Ross Douthat of The New York Times has taken aim at Vatican II — again — with some followup ideas to a column published last month. (This time, he writes in his newsletter, available only to Times subscribers.)
He begins by describing an encounter with a Catholic at a cocktail party, which led to a discussion about the difficulties of getting to Mass and making the Sunday obligation, leading to this moment:
He looked at me with a friendly sort of mystification. “Oh,” he said, “but you know the church got rid of that after Vatican II?”
Too many Catholics just don’t know what they don’t know.
Douthat went on to talk about the point he was trying to make in his colum:
What I tried to emphasize, with some nods to the work of the French historian Guillaume Cuchet, was that the problem with Vatican II probably wasn’t any given change, any specific controversy that followed — whether over religious liberty or the use of the vernacular in the liturgy or the moral status of artificial birth control. It was instead the sheer scale of the changes, the evisceration of a whole “culture of obligatory practice” (Cuchet’s phrase), which severed various threads binding people to the faith, undermined confidence that the church really knew what it was doing and made people more dismissive of the obligations that officially remained.
The question of Sunday Mass-going is a good example. Technically, the church never said what my friendly interlocutor believed, never lifted the weekly obligation. But when an array of customs that reinforced that obligation were relaxed, from the requirement to fast before Mass to the emphasis on regular confession, the tacit message was the one he received — that the time of stringent rules was over, that henceforth the church would be defined by a more, well, American sort of flexibility.
The idea was not simply to make Catholicism easier, of course; the hope was that a truer Christianity would flourish once rote obedience diminished. But the policy and the results, not the hopes, are what we should be interested in three generations later. And in and of itself, a policy of easing burdens was hardly a crazy idea of how the church might adapt to modernity and keep Catholics in the pews. Spiritual issues aside, from an institutional perspective, you can see the logic of saying, the world is making it harder to be a Catholic, so let’s make it easier to practice the faith.
Indeed, I will say that the relaxed style of the contemporary church offers useful concessions to my own situation as a busy professional juggling an assortment of secular obligations for myself and my family, and operating in numerous environments — familial, social and professional — where many people aren’t Catholics.
… A key obstacle to getting modern Catholics to actually practice their inherited Catholicism isn’t whether they disagree with church teachings or feel adequately welcomed (as much as those issues matter).

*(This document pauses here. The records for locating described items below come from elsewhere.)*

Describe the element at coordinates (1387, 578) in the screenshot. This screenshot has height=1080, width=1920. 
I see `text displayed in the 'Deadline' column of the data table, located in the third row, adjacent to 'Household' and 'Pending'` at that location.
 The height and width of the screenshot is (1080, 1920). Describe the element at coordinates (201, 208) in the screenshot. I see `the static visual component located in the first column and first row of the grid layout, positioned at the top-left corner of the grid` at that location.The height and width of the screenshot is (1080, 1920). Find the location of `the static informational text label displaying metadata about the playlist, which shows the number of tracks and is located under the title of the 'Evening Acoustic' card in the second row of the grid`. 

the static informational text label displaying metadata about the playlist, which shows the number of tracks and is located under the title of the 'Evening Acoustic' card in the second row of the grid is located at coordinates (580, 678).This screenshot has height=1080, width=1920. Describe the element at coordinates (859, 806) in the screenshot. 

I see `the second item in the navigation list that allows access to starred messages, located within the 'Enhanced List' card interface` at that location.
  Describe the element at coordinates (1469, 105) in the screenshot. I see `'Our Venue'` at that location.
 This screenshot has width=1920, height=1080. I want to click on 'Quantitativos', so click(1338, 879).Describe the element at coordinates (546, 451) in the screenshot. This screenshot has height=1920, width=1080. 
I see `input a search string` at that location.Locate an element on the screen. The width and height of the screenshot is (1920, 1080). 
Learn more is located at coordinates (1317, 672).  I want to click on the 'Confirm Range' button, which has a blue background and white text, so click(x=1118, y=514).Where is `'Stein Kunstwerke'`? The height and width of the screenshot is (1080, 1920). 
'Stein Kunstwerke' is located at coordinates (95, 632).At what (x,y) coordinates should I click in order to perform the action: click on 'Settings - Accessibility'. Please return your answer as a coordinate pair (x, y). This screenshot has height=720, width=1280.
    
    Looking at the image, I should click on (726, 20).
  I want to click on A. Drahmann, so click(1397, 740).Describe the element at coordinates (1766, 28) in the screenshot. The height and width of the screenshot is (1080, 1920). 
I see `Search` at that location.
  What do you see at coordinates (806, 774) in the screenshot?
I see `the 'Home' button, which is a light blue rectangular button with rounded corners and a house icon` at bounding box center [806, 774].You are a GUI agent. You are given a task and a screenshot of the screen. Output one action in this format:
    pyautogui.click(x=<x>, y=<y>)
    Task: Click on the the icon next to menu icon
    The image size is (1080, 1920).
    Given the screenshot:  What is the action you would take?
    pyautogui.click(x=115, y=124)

It’s that the church is in competition with a million other urgent-seeming things, and in its post-Vatican II form it has often failed to establish the importance of its own rituals and obligations.
For example, my guess would be that more American Catholics skip Mass because of the demands of youth sports, the felt need for a more relaxed “family time” or the competing pulls of work and entertainment than because of any theological or moral issue. And over time, this pattern compounds: The children of those families become couples who don’t bother to marry in the church and parents who don’t baptize their kids, and so decline continues because of cultural priorities rather than beliefs.